STATED GOAL — Could you put these lines into a JSON list of strings, one string per line, leaving out any blank lines?
───── GIVEN ENTRIES ─────
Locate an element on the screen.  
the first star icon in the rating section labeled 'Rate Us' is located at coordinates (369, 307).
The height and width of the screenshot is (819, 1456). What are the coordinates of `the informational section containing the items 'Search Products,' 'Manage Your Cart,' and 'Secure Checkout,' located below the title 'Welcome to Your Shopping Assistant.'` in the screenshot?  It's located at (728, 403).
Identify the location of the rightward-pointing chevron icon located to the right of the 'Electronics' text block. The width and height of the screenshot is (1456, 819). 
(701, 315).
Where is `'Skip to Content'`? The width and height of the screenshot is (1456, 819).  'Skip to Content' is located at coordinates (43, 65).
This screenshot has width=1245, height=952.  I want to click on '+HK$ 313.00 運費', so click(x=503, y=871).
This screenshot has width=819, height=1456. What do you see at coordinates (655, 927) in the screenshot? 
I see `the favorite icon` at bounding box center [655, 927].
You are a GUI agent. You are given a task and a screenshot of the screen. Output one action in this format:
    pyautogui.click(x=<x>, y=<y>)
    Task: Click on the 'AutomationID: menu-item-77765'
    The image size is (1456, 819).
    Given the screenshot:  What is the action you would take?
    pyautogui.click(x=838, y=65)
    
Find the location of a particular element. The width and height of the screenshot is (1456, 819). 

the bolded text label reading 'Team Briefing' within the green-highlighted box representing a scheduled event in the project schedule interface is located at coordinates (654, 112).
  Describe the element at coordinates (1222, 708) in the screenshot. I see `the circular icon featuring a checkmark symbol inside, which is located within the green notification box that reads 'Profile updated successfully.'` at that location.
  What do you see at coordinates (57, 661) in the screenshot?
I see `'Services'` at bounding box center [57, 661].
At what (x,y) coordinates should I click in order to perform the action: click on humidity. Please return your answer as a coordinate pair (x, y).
─────
TASK ANSWER —
[
  "Locate an element on the screen.  ",
  "the first star icon in the rating section labeled 'Rate Us' is located at coordinates (369, 307).",
  "The height and width of the screenshot is (819, 1456). What are the coordinates of `the informational section containing the items 'Search Products,' 'Manage Your Cart,' and 'Secure Checkout,' located below the title 'Welcome to Your Shopping Assistant.'` in the screenshot?  It's located at (728, 403).",
  "Identify the location of the rightward-pointing chevron icon located to the right of the 'Electronics' text block. The width and height of the screenshot is (1456, 819). ",
  "(701, 315).",
  "Where is `'Skip to Content'`? The width and height of the screenshot is (1456, 819).  'Skip to Content' is located at coordinates (43, 65).",
  "This screenshot has width=1245, height=952.  I want to click on '+HK$ 313.00 運費', so click(x=503, y=871).",
  "This screenshot has width=819, height=1456. What do you see at coordinates (655, 927) in the screenshot? ",
  "I see `the favorite icon` at bounding box center [655, 927].",
  "You are a GUI agent. You are given a task and a screenshot of the screen. Output one action in this format:",
  "    pyautogui.click(x=<x>, y=<y>)",
  "    Task: Click on the 'AutomationID: menu-item-77765'",
  "    The image size is (1456, 819).",
  "    Given the screenshot:  What is the action you would take?",
  "    pyautogui.click(x=838, y=65)",
  "Find the location of a particular element. The width and height of the screenshot is (1456, 819). ",
  "the bolded text label reading 'Team Briefing' within the green-highlighted box representing a scheduled event in the project schedule interface is located at coordinates (654, 112).",
  "  Describe the element at coordinates (1222, 708) in the screenshot. I see `the circular icon featuring a checkmark symbol inside, which is located within the green notification box that reads 'Profile updated successfully.'` at that location.",
  "  What do you see at coordinates (57, 661) in the screenshot?",
  "I see `'Services'` at bounding box center [57, 661].",
  "At what (x,y) coordinates should I click in order to perform the action: click on humidity. Please return your answer as a coordinate pair (x, y)."
]